The pseudo GTPase CENP-M drives human kinetochore assembly.

Elife 2014 Jul 8;3:e02978. Epub 2014 Jul 8.

Department of Mechanistic Cell Biology, Max Planck Institute of Molecular Physiology, Dortmund, Germany Centre for Medical Biotechnology, Faculty of Biology, University of Duisburg-Essen, Essen, Germany

Kinetochores, multi-subunit complexes that assemble at the interface with centromeres, bind spindle microtubules to ensure faithful delivery of chromosomes during cell division. The configuration and function of the kinetochore-centromere interface is poorly understood.

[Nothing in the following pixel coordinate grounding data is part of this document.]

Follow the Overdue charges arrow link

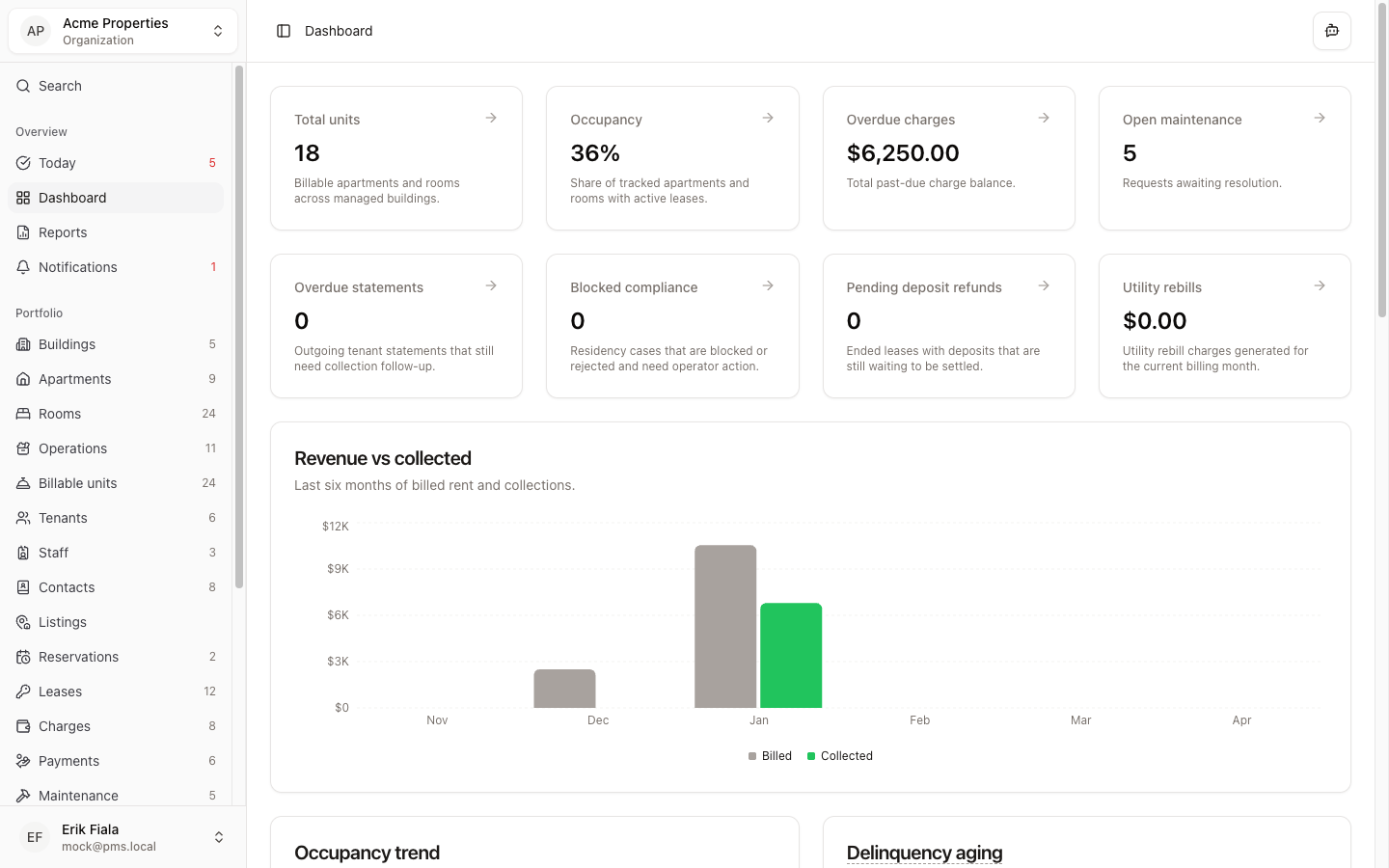[x=1044, y=117]
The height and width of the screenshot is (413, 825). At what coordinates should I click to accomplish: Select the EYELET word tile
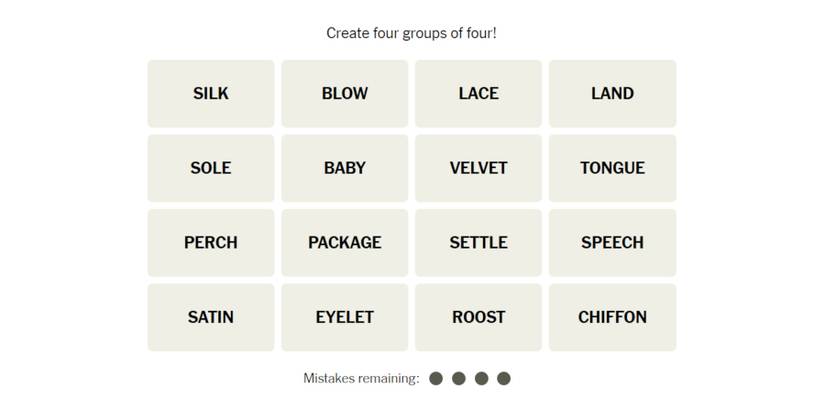[345, 317]
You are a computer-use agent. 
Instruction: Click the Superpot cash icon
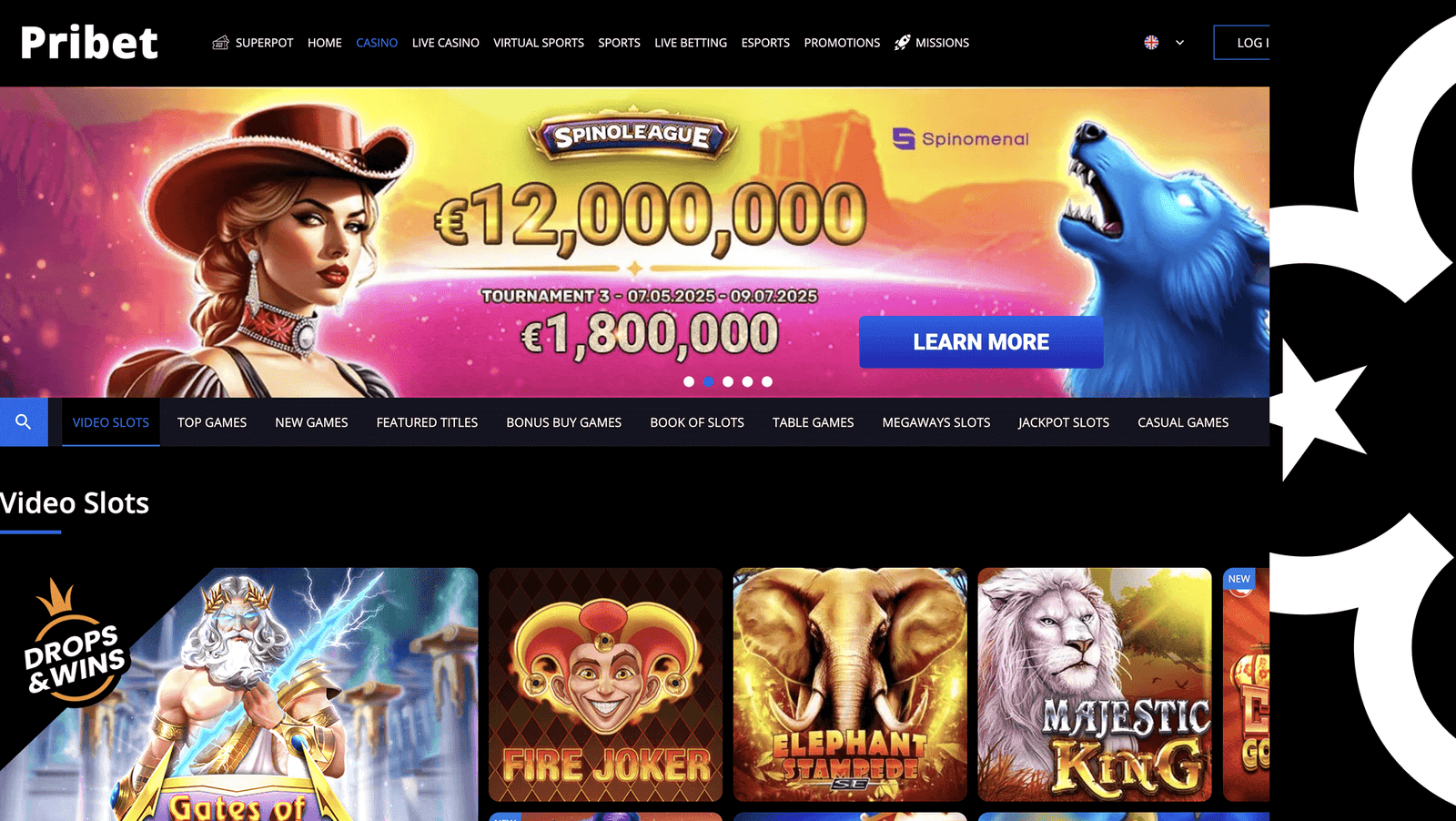(x=220, y=43)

We report that a protein at this interface, CENP-M, is structurally and evolutionarily related to small GTPases but is incapable of GTP-binding and conformational switching. We show that CENP-M is crucially required for the assembly and stability of a tetramer also comprising CENP-I, CENP-H, and CENP-K, the HIKM complex, which we extensively characterize through a combination of structural, biochemical, and cell biological approaches. A point mutant affecting the CENP-M/CENP-I interaction hampers kinetochore assembly and chromosome alignment and prevents kinetochore recruitment of the CENP-T/W complex, questioning a role of CENP-T/W as founder of an independent axis of kinetochore assembly. Our studies identify a single pathway having CENP-C as founder, and CENP-H/I/K/M and CENP-T/W as CENP-C-dependent followers.DOI: http://dx.doi.org/10.7554/eLife.02978.001.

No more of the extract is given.